Have Stevens’ fears been realized?
What possible evidence could Brady provide that would prove that Goodell and the NFL’s behavior is “untethered” or that the their findings are “inexplicable and border on the irrational”?
Someone accused of murder could produce a live body. Someone accused of bank robbery could show that nothing was stolen. Someone accused on deflating footballs could show data indicating that the drop in air pressure was due to natural physical occurrences. What more is possible?
Can you imagine any possible piece of evidence that would prove Brady’s innocence in the mind of Goodell and all those who believe he cheated? Or is their belief that Brady cheated a blind faith that cannot be perturbed by any evidence or scientific facts?
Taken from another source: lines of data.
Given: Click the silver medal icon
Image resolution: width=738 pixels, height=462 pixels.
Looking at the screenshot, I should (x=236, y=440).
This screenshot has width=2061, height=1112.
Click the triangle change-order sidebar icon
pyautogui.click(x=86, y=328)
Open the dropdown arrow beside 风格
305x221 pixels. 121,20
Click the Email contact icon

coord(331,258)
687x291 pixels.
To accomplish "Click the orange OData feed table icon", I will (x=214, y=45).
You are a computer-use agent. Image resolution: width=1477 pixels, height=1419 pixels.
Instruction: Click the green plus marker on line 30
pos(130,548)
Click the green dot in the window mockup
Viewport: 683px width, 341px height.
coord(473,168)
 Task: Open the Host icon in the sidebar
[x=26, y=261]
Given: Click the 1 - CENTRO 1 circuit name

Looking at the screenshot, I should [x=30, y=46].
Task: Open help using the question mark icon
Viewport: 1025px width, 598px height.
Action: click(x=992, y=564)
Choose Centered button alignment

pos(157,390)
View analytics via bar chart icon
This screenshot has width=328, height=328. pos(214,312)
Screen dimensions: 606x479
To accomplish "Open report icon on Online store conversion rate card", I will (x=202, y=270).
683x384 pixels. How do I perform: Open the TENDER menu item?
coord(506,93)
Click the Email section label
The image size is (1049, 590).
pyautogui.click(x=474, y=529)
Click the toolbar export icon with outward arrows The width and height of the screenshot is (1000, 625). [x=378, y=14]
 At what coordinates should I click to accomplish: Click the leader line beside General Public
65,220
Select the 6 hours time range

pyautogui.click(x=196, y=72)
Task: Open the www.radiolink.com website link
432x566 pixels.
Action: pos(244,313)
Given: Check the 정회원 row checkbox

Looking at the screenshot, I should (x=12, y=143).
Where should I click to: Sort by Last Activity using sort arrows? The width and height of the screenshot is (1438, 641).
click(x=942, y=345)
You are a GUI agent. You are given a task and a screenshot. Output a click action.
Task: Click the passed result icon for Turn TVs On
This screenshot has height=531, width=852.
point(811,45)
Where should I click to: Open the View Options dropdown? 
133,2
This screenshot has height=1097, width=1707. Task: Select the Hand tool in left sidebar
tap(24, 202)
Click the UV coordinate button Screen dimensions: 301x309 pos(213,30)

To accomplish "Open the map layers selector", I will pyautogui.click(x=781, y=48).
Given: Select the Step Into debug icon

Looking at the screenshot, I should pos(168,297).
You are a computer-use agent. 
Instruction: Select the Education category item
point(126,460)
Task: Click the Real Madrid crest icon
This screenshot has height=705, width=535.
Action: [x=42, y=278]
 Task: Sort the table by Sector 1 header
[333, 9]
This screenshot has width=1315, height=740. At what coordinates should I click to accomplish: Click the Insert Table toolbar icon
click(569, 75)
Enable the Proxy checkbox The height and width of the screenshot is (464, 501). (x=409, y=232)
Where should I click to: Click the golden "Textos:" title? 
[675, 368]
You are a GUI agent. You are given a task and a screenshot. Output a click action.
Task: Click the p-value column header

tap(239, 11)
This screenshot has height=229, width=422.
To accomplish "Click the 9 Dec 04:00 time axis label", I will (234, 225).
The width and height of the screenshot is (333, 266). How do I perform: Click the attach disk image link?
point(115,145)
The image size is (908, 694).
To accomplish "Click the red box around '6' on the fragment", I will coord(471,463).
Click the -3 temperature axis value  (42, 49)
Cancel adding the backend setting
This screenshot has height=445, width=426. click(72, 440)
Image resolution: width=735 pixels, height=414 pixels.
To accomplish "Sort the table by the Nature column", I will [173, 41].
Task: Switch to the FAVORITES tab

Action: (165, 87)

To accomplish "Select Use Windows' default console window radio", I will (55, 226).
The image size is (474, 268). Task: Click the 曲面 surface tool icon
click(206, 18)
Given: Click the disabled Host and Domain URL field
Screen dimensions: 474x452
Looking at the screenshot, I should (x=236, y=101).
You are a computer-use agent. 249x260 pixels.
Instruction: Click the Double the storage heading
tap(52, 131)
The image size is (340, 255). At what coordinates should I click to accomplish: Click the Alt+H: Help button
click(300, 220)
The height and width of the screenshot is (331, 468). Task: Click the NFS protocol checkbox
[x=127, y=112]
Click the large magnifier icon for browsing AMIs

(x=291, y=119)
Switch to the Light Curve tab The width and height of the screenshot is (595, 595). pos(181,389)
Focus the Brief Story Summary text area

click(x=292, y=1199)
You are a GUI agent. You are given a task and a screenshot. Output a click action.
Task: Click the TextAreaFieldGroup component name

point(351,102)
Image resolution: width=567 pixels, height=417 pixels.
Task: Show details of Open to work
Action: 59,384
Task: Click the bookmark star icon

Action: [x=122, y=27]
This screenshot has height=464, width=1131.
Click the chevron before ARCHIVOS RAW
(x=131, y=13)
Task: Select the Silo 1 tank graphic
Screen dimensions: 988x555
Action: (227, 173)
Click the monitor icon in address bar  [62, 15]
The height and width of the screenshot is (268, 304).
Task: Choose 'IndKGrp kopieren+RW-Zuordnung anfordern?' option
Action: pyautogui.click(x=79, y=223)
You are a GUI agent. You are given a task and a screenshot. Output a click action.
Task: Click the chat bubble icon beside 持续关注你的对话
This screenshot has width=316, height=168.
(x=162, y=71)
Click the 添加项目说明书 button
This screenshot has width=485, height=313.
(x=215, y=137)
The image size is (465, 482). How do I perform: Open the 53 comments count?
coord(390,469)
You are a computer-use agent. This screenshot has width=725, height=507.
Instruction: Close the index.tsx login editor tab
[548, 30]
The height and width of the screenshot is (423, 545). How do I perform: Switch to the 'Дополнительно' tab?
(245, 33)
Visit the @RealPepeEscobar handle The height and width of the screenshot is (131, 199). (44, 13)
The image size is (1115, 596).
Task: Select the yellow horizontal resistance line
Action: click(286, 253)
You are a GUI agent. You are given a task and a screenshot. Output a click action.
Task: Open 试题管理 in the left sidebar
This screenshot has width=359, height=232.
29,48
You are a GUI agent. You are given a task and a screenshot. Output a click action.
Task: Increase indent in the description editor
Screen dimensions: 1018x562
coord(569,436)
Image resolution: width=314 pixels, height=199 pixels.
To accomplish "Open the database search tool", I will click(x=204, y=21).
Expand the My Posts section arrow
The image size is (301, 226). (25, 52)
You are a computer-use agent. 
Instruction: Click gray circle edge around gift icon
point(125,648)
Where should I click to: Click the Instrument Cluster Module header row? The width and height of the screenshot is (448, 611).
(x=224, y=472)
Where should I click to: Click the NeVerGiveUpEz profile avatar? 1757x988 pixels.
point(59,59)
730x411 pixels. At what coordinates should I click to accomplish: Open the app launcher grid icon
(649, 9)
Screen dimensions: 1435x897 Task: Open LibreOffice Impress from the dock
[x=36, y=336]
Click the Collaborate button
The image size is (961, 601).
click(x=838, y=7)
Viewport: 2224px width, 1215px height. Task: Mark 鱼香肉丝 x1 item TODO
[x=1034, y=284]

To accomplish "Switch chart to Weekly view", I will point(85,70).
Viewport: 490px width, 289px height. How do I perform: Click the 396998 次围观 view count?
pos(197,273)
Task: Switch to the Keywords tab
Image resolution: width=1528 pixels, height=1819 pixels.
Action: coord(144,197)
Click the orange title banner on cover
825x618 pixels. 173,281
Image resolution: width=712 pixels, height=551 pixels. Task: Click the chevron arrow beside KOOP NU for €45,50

The ramifications of this ruling for NFLPA is difficult to comprehend.
Mike Dussault says
Thanks for the comment. I think the only thing needed would be PSI data from a large sample of games, which would most likely show that the deflation that occurred with the Patriots balls was very much the norm. I’d bet we’d see a range of PSI numbers all over the map depending on the weather. We thought that was what the NFL was going to do this past season, instead it became spot checks to make sure no one was tampering with the balls. Seems like the NFL probably started recording the PSI numbers, saw they demonstrated the exact same tendencies as the Patriots’, then decided to bury it because it would undermine their entire case which, by the way, was entirely built on a text message sent in May 2014 and that Brady “destroyed” (their handpicked word) his phone. How great it would be to have a whistle blower from inside the NFL who saw how they were trying to stack the deck against the Patriots at every turn instead of just looking for the truth.